SHORT PROBLEM A:
Reproduce the rows verbatim, from the first row up to and including the line containing "click(78, 262)".

DOCUMENT PASSAGE:

((

Denizen Works has made a bold reinterpretation of the traditional Highland retreat with Hundred Acre Wood on the banks of Loch Awe

In the 1840s privileged families began spending the summer in the Highlands, immersing themselves in leisure activities such as shooting, fishing, exploring and entertaining family and friends. This fashion came to be known as the ‘Highland Season’. It was initiated by the romantic writings of Walter Scott, and fuelled by the patronage of Queen Victoria and Prince Albert, reaching its zenith around 1880.

))

PROVIDED MATERIAL:
((

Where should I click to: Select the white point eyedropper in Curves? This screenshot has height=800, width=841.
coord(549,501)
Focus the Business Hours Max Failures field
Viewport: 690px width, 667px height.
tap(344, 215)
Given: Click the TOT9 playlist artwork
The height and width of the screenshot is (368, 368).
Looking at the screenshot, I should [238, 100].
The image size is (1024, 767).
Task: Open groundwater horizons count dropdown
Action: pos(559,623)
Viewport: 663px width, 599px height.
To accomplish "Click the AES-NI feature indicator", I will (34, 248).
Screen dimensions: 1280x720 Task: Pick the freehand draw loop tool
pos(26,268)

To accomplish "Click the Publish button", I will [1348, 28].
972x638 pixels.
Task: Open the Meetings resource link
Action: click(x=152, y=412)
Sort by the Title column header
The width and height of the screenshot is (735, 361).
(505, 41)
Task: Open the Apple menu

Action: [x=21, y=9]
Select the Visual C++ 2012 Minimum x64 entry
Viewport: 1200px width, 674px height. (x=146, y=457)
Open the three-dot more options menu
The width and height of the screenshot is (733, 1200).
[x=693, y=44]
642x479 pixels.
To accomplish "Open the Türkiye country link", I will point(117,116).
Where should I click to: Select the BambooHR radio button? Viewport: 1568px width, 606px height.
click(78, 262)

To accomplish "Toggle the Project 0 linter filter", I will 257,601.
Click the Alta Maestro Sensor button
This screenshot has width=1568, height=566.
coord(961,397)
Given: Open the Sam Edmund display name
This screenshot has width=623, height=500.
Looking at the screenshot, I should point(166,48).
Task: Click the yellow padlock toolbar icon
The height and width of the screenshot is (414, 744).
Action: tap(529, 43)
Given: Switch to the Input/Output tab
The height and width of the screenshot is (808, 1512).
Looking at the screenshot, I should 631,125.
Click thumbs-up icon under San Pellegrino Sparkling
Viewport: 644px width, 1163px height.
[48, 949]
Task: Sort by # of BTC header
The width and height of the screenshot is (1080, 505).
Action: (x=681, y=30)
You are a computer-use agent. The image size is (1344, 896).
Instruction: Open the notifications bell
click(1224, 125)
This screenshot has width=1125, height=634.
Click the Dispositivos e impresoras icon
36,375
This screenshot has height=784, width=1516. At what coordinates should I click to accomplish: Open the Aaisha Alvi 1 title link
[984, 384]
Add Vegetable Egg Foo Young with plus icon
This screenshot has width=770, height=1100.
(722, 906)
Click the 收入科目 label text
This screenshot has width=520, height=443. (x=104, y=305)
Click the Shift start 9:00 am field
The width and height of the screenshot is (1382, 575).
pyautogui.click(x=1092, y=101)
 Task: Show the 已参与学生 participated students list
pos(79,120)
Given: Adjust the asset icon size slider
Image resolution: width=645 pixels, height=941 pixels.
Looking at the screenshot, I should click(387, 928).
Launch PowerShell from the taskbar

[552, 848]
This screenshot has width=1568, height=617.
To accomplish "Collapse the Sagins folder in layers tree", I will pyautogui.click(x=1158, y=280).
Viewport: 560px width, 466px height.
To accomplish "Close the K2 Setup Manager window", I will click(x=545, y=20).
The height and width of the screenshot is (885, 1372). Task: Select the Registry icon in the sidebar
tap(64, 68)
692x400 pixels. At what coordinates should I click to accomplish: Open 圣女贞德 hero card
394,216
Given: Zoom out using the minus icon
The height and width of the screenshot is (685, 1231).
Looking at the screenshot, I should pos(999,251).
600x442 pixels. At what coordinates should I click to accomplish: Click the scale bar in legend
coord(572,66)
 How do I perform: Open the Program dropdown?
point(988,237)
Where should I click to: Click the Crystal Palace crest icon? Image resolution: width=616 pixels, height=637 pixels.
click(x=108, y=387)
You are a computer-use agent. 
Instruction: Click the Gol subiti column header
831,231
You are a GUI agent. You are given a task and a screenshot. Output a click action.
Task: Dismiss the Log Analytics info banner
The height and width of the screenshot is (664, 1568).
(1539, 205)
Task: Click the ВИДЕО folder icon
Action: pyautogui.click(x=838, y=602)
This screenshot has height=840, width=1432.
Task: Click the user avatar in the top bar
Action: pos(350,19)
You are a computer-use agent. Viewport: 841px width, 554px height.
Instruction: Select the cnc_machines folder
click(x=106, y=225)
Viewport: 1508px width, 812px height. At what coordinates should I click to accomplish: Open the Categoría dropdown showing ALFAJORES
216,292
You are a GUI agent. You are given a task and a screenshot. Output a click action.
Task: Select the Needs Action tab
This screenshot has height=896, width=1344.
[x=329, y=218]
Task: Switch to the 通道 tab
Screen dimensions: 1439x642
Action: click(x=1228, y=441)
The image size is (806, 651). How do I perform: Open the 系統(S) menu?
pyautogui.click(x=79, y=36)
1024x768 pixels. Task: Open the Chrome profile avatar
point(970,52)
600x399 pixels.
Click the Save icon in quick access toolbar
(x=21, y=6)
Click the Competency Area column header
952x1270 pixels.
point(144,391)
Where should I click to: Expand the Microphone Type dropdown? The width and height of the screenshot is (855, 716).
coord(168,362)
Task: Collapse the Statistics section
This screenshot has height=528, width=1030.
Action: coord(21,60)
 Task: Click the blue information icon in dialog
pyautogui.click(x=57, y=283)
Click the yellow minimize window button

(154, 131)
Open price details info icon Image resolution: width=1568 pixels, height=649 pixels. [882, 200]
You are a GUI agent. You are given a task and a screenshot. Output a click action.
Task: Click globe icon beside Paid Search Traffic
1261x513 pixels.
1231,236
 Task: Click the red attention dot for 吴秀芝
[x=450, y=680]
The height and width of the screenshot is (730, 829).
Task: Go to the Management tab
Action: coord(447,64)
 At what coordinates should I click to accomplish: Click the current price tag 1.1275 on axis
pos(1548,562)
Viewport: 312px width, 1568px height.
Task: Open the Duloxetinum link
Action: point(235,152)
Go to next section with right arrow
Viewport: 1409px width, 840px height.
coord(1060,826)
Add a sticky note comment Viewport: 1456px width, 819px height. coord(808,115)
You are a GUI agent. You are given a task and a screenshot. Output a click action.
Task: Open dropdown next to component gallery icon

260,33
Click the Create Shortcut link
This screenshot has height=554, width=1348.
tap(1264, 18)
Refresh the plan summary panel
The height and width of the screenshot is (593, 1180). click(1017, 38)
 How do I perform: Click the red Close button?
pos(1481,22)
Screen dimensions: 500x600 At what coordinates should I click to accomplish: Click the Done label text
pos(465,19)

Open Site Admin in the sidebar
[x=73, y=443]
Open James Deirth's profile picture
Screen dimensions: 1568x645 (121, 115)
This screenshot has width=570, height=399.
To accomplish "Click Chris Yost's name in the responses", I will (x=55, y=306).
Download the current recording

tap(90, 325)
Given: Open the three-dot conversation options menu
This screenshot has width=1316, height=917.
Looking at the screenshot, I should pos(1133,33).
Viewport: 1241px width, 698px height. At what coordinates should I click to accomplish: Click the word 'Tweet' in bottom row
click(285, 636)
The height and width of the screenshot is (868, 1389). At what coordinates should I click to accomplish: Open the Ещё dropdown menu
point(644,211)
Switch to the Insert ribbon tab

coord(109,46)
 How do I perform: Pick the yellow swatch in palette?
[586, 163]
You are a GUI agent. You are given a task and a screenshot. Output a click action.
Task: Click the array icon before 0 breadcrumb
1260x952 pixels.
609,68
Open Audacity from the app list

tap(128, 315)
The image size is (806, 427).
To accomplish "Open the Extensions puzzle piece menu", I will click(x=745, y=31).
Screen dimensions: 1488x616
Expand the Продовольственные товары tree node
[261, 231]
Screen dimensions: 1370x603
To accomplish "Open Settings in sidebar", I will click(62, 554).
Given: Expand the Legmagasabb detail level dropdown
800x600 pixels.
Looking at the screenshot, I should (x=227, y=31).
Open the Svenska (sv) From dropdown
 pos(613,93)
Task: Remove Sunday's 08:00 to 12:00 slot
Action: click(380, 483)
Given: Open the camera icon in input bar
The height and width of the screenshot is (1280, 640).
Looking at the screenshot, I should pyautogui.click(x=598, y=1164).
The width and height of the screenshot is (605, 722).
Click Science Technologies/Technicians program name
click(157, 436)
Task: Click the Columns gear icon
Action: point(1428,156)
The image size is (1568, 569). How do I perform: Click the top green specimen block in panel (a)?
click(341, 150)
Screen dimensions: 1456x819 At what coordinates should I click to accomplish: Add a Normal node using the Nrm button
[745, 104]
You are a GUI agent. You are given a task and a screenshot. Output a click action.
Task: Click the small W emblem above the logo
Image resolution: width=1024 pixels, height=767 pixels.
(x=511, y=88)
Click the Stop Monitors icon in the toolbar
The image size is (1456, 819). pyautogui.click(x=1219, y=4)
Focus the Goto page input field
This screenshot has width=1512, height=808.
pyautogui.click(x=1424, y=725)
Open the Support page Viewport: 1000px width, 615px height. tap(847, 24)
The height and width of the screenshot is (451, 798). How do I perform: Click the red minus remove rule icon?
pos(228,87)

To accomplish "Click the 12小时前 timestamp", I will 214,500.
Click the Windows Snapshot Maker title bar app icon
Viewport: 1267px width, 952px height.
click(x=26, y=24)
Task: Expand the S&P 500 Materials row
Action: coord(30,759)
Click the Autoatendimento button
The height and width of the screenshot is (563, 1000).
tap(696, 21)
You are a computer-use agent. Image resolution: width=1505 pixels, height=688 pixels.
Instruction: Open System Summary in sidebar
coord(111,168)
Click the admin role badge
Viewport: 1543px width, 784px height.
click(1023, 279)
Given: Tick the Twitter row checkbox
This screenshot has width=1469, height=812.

))

SHORT PROBLEM B:
In the passage on the Highland retreat, give again the text from "In the 1840s" up to and including "zenith around 1880.", substituting "autumn" for "summer".

WRITTEN RESPONSE A:
Where should I click to: Select the white point eyedropper in Curves? This screenshot has height=800, width=841.
coord(549,501)
Focus the Business Hours Max Failures field
Viewport: 690px width, 667px height.
tap(344, 215)
Given: Click the TOT9 playlist artwork
The height and width of the screenshot is (368, 368).
Looking at the screenshot, I should [238, 100].
The image size is (1024, 767).
Task: Open groundwater horizons count dropdown
Action: pos(559,623)
Viewport: 663px width, 599px height.
To accomplish "Click the AES-NI feature indicator", I will (34, 248).
Screen dimensions: 1280x720 Task: Pick the freehand draw loop tool
pos(26,268)

To accomplish "Click the Publish button", I will [1348, 28].
972x638 pixels.
Task: Open the Meetings resource link
Action: click(x=152, y=412)
Sort by the Title column header
The width and height of the screenshot is (735, 361).
(505, 41)
Task: Open the Apple menu

Action: [x=21, y=9]
Select the Visual C++ 2012 Minimum x64 entry
Viewport: 1200px width, 674px height. (x=146, y=457)
Open the three-dot more options menu
The width and height of the screenshot is (733, 1200).
[x=693, y=44]
642x479 pixels.
To accomplish "Open the Türkiye country link", I will point(117,116).
Where should I click to: Select the BambooHR radio button? Viewport: 1568px width, 606px height.
click(78, 262)

WRITTEN RESPONSE B:
In the 1840s privileged families began spending the autumn in the Highlands, immersing themselves in leisure activities such as shooting, fishing, exploring and entertaining family and friends. This fashion came to be known as the ‘Highland Season’. It was initiated by the romantic writings of Walter Scott, and fuelled by the patronage of Queen Victoria and Prince Albert, reaching its zenith around 1880.